In the present study, we have attempted to directly estimate the mutation rate with a large set of resequencing data generated from a common disease-based project. In addition, we have tried to validate that DNMs are a possible genetic factor of ASD and SCZ. There are three main conclusions that can be drawn from our study. First, the source of biological material (blood DNA versus cell line DNA) is crucial while doing experimental analyses with resequencing data seeking DNMs. All DNMs analyzed here were confirmed by resequencing, via standard Sanger technology, from DNA samples extracted from blood in the proband and in the parents. In so doing, we discovered that ∼50% of our identified DNMs are the result of mutations that most likely occurred during the transformation and propagation of lymphoblastoid cell lines, thus creating false-positive DNMs. This observation was also recently stressed in CNV analyses by The Wellcome Trust Case Control Consortium.36 This biological artifact, if unnoticed, would have significantly biased our results and would have contributed to a doubling of mutation rates for all classes of sites. Interestingly, 8 of 13 cell line mutations were X-linked, suggesting that this chromosome is particularly susceptible to the generation or accumulation of deleterious mutations after transformation of lymphoblasts with Epstein-Barr virus. These mutations, which are hemizygous in males, may also be positively selected because they contribute to higher fitness in cells carrying these mutations. An awareness of the high rate of mutation observed in cell lines, some of which are archived at the Coriell Institute, is critical to any large-scale whole-genome sequencing project, and potentially to those taking advantage of next-generation sequencing technologies, to capture rare and/or pathogenic mutations. Not only will the inherent error rate of the technologies be critical, but so, too, will the choice of samples and the way those samples are being maintained or cultured. Second, by using a direct calculation and classical Sanger sequencing, we validated the reported estimates of the neutral mutation rate in humans. Third, our study confirms the critical role that large-sample, high-resolution nucleotide surveys play in detecting potentially disease-causing DNMs.

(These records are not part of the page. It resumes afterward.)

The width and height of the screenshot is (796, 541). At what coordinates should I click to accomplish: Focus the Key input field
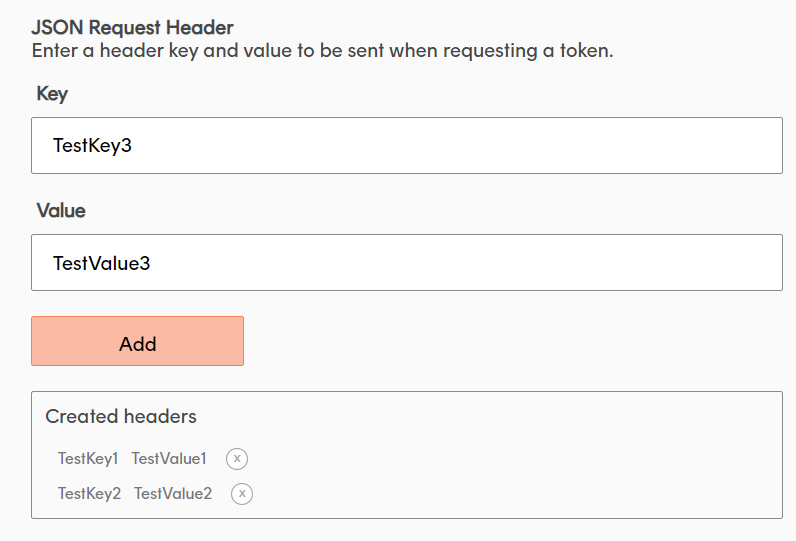(x=406, y=146)

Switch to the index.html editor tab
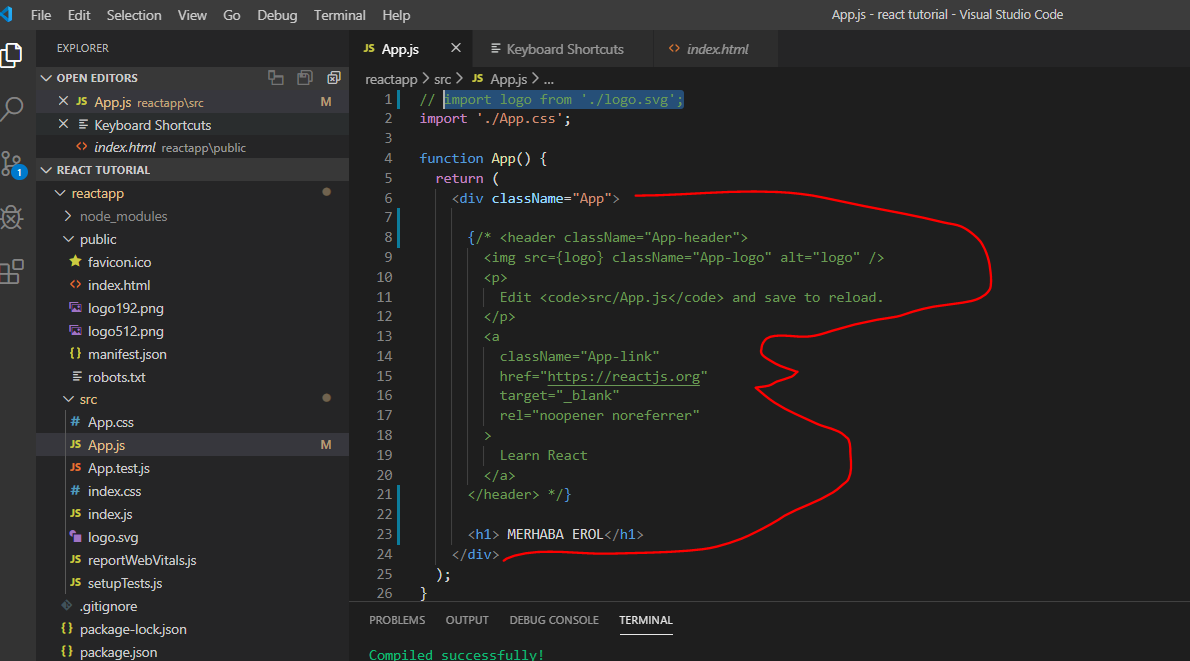(716, 49)
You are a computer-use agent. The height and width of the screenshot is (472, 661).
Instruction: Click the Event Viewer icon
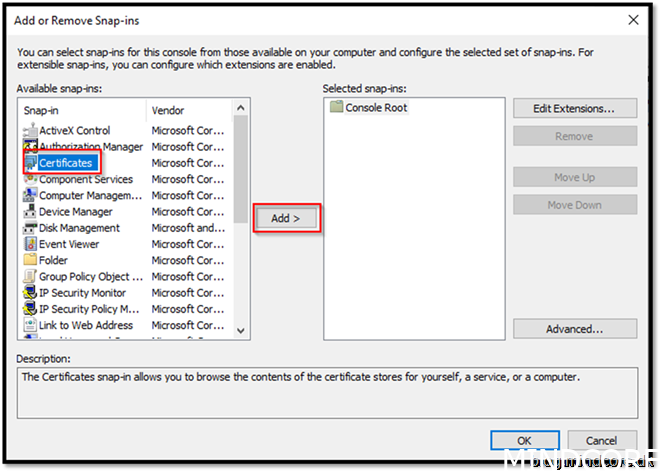(30, 244)
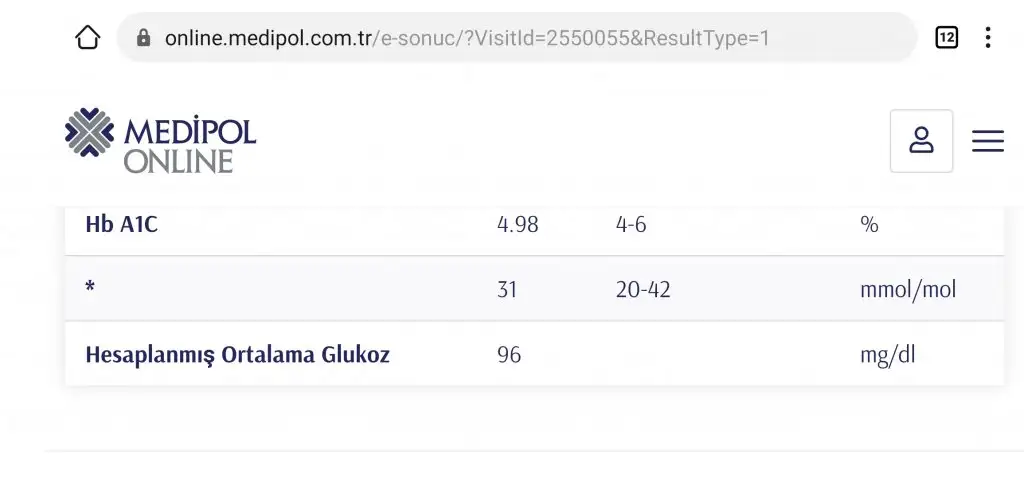1024x479 pixels.
Task: Select the 96 glucose value
Action: click(509, 355)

We acknowledge that there are some weaknesses in our present study. The amount of resequencing in the controls is substantially lower than the resequencing in the cases. In fact, direct comparison in terms of sequences covered between cases and controls would be the optimal way to directly estimate the rate of mutation and detect significant differences in mutation rate between the cases and controls. Nevertheless, our analyses show that the rate of potentially deleterious DNMs is significantly higher in functional compared to nonfunctional sites within the disease cohorts, suggesting a role of functional DNMs in the etiology of ASD and SCZ. Given that our estimate of the neutral human mutation rate is consistent with a recent genome-wide estimate4 and the accumulation of more direct observations of mutation, the confidence intervals of mutation rate estimates will begin to narrow. The rate of functional mutations in this survey is almost five times that of neutral or genome-wide rates, supporting our conclusions that we have likely detected mutations that are causal with respect to ASD and SCZ. By resequencing the genes in which DNMs were discovered among QNTS (random) participants, we were able to validate that these genes, among a substantial number of random individuals, do not carry functional DNMs, with the exception of one locus (SHANK3, Table 2). At SHANK3, a nonsynonymous mutation of low predicted functional impact was discovered in the QNTS cohort. SHANK3 has been previously implicated in ASD37 and may be a rapidly evolving gene in humans, with substantial neurological phenotypic impact.

By demonstrating that functional DNMs are at higher relative frequencies than segregating polymorphisms (Table 5), we show that DNMs may have a substantial role in ASD and SCZ etiology. The power of the genomics approaches employed here is that DNMs are not subject to the same demographic processes that shape segregating site variation. As a result, it is not necessary to test or correct for population structure, nor are our analyses subject to population stratification or admixture issues associated with GWAS analyses. By using a simple genomics approach that compares different classes of sites, we have sufficient power to map candidate mutations that are more likely to contribute to these diseases.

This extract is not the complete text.